■ Records contained in a dataset
[Start of Attachment]
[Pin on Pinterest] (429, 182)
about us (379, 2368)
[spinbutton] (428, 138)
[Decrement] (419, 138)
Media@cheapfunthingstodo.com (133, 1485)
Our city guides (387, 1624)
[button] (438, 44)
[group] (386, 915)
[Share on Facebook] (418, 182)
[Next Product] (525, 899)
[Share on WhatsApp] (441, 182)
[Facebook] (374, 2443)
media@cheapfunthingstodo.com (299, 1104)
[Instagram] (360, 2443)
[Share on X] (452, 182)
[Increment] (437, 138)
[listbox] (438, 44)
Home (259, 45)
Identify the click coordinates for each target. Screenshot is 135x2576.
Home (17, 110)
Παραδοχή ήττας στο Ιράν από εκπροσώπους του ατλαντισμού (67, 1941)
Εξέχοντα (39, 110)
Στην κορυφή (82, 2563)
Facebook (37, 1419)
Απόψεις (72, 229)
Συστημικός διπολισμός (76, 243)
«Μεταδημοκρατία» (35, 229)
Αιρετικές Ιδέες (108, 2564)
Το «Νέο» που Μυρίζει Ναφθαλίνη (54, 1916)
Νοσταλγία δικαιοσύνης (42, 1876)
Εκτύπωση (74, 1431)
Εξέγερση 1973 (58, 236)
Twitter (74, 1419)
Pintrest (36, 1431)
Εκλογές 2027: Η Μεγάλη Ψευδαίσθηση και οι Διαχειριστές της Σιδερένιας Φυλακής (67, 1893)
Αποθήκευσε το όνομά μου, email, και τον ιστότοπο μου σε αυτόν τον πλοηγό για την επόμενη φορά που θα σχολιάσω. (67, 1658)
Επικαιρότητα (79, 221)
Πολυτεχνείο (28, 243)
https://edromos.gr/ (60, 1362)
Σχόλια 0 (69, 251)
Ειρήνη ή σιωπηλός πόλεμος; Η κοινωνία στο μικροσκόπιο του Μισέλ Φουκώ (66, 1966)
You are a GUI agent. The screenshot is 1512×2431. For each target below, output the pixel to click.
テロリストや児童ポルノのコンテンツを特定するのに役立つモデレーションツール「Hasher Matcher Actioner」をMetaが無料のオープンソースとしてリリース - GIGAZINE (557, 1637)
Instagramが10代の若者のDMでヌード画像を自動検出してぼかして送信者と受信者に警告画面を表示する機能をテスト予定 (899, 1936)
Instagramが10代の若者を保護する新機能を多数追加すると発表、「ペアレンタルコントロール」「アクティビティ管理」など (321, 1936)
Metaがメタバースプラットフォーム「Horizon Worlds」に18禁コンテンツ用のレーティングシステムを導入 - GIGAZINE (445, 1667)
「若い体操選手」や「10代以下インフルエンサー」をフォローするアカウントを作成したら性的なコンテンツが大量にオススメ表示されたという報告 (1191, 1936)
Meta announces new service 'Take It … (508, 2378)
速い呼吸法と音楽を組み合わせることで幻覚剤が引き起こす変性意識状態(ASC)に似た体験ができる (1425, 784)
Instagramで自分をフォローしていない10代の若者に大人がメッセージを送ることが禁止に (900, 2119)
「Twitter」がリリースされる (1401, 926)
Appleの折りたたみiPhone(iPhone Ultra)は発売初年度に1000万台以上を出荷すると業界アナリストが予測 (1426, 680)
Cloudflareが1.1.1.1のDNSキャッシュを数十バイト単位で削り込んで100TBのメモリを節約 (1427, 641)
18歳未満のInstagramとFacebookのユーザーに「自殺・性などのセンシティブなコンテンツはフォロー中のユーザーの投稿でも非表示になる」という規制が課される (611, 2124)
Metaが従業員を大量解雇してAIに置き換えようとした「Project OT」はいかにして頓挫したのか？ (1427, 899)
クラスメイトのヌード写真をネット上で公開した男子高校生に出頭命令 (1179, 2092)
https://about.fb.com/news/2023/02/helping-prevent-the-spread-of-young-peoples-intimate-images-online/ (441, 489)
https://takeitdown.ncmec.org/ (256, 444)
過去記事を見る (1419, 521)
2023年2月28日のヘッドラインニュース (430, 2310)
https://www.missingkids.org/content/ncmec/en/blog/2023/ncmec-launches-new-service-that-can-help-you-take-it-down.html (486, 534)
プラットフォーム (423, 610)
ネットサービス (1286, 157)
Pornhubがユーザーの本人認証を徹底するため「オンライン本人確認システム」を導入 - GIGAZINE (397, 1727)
[End of Attachment]
■ Action item
Write out word for word only the lines from the start of the entries down to the line with "Pintrest (36, 1431)", please, including both ends.

■ Result of this task
[Pin on Pinterest] (429, 182)
about us (379, 2368)
[spinbutton] (428, 138)
[Decrement] (419, 138)
Media@cheapfunthingstodo.com (133, 1485)
Our city guides (387, 1624)
[button] (438, 44)
[group] (386, 915)
[Share on Facebook] (418, 182)
[Next Product] (525, 899)
[Share on WhatsApp] (441, 182)
[Facebook] (374, 2443)
media@cheapfunthingstodo.com (299, 1104)
[Instagram] (360, 2443)
[Share on X] (452, 182)
[Increment] (437, 138)
[listbox] (438, 44)
Home (259, 45)
Identify the click coordinates for each target. Screenshot is 135x2576.
Home (17, 110)
Παραδοχή ήττας στο Ιράν από εκπροσώπους του ατλαντισμού (67, 1941)
Εξέχοντα (39, 110)
Στην κορυφή (82, 2563)
Facebook (37, 1419)
Απόψεις (72, 229)
Συστημικός διπολισμός (76, 243)
«Μεταδημοκρατία» (35, 229)
Αιρετικές Ιδέες (108, 2564)
Το «Νέο» που Μυρίζει Ναφθαλίνη (54, 1916)
Νοσταλγία δικαιοσύνης (42, 1876)
Εκτύπωση (74, 1431)
Εξέγερση 1973 (58, 236)
Twitter (74, 1419)
Pintrest (36, 1431)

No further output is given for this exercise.